1. Independent housing is available in the form of property owned by the individual, public housing, non-government organisations, private rental accommodation or premises kept for people with mental illness as part of the Departments of Housing and Health's special accommodation programs. People with schizophrenia can be assisted in these independent settings through rent subsidies and a range of clinical and tenancy support from government departments and non-government organisations (Weir 1997).

2. Boarding houses are privately owned and provide reasonably priced accommodation. Boarding houses must be licensed to operate and are regulated by the Ageing and Disability Department. Most of these facilities provide full board and lodgings, and minimal supervision or support.

3. Halfway houses provide ongoing assessment, active treatment and rehabilitation, often in a therapeutic community. The residents maintain the house. These houses aim to prevent continual re-admissions to hospital and develop social skills.

4. Group homes provide relatively independent living in the general community, with groups of people who have a disability living in the same residence. The Departments of Housing and Health generally own and administer these facilities, and organise the provision of support and psychosocial rehabilitation.

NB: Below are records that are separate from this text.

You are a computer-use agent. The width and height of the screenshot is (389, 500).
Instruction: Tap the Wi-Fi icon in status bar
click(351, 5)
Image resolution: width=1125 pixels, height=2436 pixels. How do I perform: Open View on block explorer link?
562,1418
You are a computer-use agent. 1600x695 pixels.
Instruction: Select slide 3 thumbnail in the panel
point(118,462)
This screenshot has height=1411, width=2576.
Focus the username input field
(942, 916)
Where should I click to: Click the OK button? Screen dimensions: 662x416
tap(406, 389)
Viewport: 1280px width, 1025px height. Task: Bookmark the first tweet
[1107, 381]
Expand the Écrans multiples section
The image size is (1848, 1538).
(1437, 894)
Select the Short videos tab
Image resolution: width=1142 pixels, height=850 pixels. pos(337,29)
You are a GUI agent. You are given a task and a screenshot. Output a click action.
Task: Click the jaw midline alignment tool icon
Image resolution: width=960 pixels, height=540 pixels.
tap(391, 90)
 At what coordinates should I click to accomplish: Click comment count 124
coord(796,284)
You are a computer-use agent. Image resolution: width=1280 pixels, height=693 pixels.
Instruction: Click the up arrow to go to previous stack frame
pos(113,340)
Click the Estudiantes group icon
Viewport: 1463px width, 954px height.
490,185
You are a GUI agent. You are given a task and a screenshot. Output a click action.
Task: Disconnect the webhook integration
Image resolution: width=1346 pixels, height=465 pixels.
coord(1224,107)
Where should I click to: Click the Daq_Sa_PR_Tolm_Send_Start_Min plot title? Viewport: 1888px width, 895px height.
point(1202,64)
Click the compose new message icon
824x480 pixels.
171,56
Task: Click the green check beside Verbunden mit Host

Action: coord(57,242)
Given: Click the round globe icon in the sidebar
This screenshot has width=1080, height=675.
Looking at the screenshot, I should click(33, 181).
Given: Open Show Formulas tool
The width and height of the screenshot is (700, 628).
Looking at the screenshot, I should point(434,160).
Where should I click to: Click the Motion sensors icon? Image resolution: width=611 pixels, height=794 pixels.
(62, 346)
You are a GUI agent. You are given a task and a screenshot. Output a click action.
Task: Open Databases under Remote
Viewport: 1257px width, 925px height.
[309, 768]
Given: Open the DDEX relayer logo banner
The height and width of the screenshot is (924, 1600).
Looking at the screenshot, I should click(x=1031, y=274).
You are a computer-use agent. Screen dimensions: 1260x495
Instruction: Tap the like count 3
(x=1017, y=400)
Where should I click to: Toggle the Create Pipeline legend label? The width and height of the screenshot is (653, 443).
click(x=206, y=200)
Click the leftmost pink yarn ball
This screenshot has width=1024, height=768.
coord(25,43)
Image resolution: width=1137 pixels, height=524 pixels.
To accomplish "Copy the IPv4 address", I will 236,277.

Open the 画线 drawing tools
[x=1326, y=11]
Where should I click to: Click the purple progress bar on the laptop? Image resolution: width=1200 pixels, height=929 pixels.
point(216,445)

5. Hostels provide supervision for residents. The accommodation may be partially or fully serviced. Residents are responsible for provision of their own meals, and maintenance of some house areas.

6. Respite and crisis beds in cottages or units provide very high support as an alternative to hospitalisation or a break from usual accommodation (NSW Departments of Health and Housing 1997). Emergency accommodation facilities are also available for people who find themselves homeless and/or in some kind of danger

Accommodation support services

Regardless of the type of accommodation a person with a mental illness chooses, relevant support services should be available to them where necessary (Simmons 1997; Korman et al. 1996). The type of support services that an individual requires can be identified in initial and ongoing assessment procedures. Services should be of high quality, flexible and sensitive to the culture, gender and age of the individual (Weir 1997).

There are two broad types of support that may be required by people with a mental illness: (i) clinical support; and (ii) tenancy support. Clinical support aims to treat symptoms and behaviours associated with the mental illness. The nature of clinical support is decided when developing the Individual Service Plan. It is usually provided by a mental health worker and may be co-ordinated by the case manager (Weir 1997).

Tenancy support is concerned with the activities of daily living and social requirements of the individual. Services can include cleaning, social outings, conflict resolution between house members, house repairs and maintenance, and help with household chores like shopping, washing and paying bills. Tenancy support can be provided by non-government organisations or government departments such as Home and Community Care (Weir 1997). There are elements of tenancy support that are intrinsically part of the work of a mental health team. However, use of the mainstream agencies should be the ultimate goal.

There is a need for a co-ordinated blend of clinical and tenancy support so that stable housing can be ensured for people disabled by mental illness. Non-government organisations, government departments and other service providers are all responsible for co-ordinating and providing tenancy support.